Supplied records >>

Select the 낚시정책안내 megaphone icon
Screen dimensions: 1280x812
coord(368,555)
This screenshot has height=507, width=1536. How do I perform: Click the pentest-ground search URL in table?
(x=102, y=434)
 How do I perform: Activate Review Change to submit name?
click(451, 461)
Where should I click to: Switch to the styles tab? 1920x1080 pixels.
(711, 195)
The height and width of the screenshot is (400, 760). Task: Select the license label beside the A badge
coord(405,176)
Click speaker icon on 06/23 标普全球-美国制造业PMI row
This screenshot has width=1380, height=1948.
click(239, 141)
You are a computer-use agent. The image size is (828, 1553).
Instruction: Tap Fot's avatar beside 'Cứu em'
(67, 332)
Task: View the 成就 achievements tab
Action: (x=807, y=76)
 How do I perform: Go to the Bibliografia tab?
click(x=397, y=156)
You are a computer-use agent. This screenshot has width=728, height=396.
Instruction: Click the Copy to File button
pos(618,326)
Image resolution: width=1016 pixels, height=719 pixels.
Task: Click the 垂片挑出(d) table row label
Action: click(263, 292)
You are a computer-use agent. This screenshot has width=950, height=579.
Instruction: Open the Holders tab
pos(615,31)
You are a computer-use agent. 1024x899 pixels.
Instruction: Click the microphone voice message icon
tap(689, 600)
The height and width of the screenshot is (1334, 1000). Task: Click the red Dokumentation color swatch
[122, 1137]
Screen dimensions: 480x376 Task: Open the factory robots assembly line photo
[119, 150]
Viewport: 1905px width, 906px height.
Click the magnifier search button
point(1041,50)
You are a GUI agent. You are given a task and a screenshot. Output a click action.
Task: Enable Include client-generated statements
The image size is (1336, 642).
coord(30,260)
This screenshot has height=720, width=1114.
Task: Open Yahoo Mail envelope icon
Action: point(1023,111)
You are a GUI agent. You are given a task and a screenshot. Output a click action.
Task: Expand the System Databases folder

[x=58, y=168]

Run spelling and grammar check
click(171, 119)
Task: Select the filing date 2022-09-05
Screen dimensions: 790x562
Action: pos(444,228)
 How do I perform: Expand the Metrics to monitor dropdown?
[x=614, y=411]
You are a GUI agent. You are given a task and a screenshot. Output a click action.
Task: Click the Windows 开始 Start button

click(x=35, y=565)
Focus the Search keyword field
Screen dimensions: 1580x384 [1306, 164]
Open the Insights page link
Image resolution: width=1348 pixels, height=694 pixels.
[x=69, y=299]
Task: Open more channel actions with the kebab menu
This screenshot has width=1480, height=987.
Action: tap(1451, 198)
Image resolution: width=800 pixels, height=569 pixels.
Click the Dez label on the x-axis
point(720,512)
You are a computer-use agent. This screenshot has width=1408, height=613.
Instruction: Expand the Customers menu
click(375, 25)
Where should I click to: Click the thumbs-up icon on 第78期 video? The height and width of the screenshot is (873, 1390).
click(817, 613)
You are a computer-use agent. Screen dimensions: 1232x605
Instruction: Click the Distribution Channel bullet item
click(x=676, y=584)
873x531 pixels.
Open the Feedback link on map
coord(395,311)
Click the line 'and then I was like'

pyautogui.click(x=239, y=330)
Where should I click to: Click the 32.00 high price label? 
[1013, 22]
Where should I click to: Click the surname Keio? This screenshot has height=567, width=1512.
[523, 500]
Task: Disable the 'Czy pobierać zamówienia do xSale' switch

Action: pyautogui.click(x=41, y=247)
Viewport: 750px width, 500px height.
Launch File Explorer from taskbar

What to work on >> With the line holding "Click the magnifier search button" as the first and the line holding "Task: Enable Include" as the last, set down that range of the entries above exactly, and nothing else.

Response >>
Click the magnifier search button
point(1041,50)
You are a GUI agent. You are given a task and a screenshot. Output a click action.
Task: Enable Include client-generated statements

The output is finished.